Requirement:
Your answer should be an exact copy of the lines from the start of the entries to the line containing "You are a computer-use agent. The", both included.

[Dataset entries]
· · ·

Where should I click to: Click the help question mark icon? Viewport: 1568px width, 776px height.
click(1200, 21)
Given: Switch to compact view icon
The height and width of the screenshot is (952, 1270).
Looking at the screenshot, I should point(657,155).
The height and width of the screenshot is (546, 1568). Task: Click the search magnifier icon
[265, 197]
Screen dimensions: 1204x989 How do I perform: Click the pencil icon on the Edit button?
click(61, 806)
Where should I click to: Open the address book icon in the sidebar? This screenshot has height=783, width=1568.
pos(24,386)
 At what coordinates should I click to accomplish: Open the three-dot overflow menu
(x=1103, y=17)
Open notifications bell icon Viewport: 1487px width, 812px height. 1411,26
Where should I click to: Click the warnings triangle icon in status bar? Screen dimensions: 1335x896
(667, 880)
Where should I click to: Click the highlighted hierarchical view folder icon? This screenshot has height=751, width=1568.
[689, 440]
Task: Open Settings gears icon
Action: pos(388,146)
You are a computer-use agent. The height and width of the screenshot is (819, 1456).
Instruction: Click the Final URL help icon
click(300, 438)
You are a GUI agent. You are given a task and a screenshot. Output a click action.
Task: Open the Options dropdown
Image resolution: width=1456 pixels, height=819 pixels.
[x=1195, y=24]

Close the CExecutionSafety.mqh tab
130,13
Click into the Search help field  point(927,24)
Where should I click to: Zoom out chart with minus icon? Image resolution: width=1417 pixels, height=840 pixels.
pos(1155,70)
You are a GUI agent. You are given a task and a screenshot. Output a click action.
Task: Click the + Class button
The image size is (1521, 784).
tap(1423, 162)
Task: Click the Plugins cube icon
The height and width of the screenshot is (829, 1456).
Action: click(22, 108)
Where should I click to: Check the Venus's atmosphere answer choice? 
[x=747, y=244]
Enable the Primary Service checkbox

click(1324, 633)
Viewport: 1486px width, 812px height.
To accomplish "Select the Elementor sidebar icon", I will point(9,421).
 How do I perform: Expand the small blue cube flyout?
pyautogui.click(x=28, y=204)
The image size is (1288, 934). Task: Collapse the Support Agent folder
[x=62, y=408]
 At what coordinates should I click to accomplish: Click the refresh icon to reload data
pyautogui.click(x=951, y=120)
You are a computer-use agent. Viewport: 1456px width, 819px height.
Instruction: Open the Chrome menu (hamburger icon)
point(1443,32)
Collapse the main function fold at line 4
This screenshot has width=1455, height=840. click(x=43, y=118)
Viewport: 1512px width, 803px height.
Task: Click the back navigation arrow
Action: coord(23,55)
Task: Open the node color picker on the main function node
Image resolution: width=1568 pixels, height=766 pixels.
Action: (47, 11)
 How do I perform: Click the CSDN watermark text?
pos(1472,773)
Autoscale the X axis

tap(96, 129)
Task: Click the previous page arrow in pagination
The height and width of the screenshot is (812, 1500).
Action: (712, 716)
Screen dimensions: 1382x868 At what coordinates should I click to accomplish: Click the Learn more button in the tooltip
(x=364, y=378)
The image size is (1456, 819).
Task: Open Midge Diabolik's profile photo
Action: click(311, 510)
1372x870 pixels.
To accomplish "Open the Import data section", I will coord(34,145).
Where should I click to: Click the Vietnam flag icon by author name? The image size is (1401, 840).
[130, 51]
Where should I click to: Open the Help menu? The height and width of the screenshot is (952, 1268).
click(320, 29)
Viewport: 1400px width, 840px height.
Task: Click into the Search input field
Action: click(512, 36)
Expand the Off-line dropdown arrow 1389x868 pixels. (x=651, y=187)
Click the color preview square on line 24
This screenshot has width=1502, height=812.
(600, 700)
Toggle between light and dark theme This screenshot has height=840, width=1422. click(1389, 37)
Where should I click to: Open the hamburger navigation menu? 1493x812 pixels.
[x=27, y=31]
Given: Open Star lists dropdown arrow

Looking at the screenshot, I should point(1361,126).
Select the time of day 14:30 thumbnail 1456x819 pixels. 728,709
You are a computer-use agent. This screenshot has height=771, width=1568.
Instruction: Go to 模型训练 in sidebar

· · ·

Task result:
Where should I click to: Click the help question mark icon? Viewport: 1568px width, 776px height.
click(1200, 21)
Given: Switch to compact view icon
The height and width of the screenshot is (952, 1270).
Looking at the screenshot, I should point(657,155).
The height and width of the screenshot is (546, 1568). Task: Click the search magnifier icon
[265, 197]
Screen dimensions: 1204x989 How do I perform: Click the pencil icon on the Edit button?
click(61, 806)
Where should I click to: Open the address book icon in the sidebar? This screenshot has height=783, width=1568.
pos(24,386)
 At what coordinates should I click to accomplish: Open the three-dot overflow menu
(x=1103, y=17)
Open notifications bell icon Viewport: 1487px width, 812px height. 1411,26
Where should I click to: Click the warnings triangle icon in status bar? Screen dimensions: 1335x896
(667, 880)
Where should I click to: Click the highlighted hierarchical view folder icon? This screenshot has height=751, width=1568.
[689, 440]
Task: Open Settings gears icon
Action: pos(388,146)
You are a computer-use agent. The height and width of the screenshot is (819, 1456).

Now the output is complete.